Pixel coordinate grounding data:

—————

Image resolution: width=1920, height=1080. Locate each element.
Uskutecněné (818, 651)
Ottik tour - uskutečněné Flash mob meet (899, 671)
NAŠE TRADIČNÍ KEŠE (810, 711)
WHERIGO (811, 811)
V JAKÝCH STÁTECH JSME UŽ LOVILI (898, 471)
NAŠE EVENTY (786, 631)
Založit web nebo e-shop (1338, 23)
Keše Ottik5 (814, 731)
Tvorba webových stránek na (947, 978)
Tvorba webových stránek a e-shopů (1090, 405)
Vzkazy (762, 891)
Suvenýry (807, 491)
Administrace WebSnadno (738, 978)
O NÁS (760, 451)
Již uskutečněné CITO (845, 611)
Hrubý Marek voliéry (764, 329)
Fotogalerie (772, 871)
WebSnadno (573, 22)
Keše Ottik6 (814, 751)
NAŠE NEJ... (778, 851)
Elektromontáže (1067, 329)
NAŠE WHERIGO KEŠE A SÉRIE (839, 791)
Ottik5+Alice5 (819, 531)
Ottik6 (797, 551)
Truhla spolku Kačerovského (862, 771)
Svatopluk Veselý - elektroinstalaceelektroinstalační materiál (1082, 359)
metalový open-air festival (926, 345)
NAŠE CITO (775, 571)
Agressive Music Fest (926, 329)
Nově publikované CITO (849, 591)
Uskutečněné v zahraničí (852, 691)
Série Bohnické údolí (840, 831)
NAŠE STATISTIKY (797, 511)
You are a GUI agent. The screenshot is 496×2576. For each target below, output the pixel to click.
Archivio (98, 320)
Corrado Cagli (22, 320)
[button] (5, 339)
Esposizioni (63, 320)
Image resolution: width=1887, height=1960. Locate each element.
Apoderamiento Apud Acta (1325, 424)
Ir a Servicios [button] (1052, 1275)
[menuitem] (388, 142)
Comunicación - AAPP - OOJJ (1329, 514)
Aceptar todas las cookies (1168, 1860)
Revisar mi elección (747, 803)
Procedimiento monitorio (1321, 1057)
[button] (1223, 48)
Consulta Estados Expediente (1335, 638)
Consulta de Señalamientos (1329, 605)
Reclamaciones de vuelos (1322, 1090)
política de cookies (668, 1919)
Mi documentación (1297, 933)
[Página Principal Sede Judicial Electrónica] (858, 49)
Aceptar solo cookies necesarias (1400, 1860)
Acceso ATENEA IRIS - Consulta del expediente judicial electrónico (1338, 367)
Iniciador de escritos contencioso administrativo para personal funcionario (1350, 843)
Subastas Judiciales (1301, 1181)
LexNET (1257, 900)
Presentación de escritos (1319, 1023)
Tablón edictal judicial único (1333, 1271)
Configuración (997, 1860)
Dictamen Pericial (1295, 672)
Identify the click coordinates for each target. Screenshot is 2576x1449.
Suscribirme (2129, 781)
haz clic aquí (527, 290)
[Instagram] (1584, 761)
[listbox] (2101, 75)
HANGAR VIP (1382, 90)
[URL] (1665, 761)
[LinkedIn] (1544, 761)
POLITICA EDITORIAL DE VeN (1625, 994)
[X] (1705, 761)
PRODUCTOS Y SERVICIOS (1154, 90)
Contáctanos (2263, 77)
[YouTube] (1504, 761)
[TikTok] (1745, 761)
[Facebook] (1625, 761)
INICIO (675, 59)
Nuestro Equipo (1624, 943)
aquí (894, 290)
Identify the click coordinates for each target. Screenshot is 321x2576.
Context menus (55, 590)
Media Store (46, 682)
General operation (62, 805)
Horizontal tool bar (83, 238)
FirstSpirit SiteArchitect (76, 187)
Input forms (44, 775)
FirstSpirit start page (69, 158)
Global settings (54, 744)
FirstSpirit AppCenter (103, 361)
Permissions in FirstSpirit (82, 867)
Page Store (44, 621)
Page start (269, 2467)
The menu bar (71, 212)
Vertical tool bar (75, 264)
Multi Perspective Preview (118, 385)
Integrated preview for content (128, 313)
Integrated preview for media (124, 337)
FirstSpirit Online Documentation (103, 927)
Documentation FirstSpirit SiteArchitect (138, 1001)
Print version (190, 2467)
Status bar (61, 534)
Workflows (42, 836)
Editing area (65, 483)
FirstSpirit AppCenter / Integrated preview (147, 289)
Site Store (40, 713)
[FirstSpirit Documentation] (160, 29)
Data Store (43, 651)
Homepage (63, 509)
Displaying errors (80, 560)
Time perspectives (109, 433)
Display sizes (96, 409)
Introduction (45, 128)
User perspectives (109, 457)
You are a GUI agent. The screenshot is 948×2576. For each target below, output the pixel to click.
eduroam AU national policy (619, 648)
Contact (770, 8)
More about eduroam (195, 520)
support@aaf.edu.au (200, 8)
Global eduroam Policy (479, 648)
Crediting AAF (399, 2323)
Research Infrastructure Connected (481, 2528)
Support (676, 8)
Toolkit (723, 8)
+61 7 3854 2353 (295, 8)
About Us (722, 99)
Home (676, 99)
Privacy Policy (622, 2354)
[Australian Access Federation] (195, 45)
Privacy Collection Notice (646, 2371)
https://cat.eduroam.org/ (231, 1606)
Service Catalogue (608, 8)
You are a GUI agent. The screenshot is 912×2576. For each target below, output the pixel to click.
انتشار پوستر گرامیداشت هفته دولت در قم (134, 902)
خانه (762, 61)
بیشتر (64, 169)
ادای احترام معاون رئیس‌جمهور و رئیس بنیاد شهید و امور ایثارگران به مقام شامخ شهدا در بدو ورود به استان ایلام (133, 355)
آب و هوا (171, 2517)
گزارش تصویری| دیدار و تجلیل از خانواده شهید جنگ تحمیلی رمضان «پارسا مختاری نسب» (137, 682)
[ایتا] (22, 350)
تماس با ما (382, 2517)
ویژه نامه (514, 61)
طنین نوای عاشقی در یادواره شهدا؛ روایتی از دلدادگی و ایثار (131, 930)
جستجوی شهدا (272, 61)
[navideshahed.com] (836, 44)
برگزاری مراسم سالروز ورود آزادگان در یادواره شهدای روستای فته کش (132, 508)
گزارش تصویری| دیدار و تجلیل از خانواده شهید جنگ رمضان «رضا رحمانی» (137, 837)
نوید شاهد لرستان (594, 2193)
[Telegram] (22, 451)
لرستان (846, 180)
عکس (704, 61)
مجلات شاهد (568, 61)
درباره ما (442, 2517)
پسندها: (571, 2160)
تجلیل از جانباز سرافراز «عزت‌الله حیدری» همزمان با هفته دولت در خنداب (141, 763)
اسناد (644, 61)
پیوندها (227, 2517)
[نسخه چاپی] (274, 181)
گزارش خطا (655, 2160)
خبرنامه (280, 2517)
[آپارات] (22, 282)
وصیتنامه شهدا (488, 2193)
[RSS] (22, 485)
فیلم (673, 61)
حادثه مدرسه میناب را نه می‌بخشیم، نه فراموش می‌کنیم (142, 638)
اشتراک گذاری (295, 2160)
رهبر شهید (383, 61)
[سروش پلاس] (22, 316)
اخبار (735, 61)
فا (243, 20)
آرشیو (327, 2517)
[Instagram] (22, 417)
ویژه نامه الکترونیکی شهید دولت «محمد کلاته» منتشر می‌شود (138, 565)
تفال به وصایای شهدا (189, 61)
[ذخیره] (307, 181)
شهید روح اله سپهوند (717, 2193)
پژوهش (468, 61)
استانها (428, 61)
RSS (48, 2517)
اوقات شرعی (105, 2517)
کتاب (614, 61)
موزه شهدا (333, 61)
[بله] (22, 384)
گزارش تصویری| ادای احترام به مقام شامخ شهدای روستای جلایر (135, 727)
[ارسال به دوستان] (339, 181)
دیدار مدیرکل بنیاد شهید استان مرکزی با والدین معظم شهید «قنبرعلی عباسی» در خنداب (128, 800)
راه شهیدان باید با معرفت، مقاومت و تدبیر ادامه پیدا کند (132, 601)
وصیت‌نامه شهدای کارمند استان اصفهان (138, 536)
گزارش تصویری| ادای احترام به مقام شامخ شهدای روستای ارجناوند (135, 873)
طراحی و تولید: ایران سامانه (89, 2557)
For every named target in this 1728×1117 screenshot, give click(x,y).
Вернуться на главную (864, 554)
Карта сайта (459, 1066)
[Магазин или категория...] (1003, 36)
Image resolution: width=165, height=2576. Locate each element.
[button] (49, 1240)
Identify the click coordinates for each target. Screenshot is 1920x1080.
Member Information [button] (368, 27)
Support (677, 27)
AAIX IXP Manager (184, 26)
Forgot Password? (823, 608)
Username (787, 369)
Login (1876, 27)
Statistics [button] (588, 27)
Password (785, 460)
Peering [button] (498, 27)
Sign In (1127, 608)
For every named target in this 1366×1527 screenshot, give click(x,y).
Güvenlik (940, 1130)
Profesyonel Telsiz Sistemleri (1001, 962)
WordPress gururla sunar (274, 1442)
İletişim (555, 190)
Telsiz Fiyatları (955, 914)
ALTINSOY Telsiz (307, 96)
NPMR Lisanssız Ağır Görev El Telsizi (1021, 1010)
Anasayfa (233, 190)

—————

> **To do**
Return each line of the data where the word "دیدار" appears.

> **Answer section**
گزارش تصویری| دیدار و تجلیل از خانواده شهید جنگ تحمیلی رمضان «پارسا مختاری نسب» (137, 682)
گزارش تصویری| دیدار و تجلیل از خانواده شهید جنگ رمضان «رضا رحمانی» (137, 837)
دیدار مدیرکل بنیاد شهید استان مرکزی با والدین معظم شهید «قنبرعلی عباسی» در خنداب (128, 800)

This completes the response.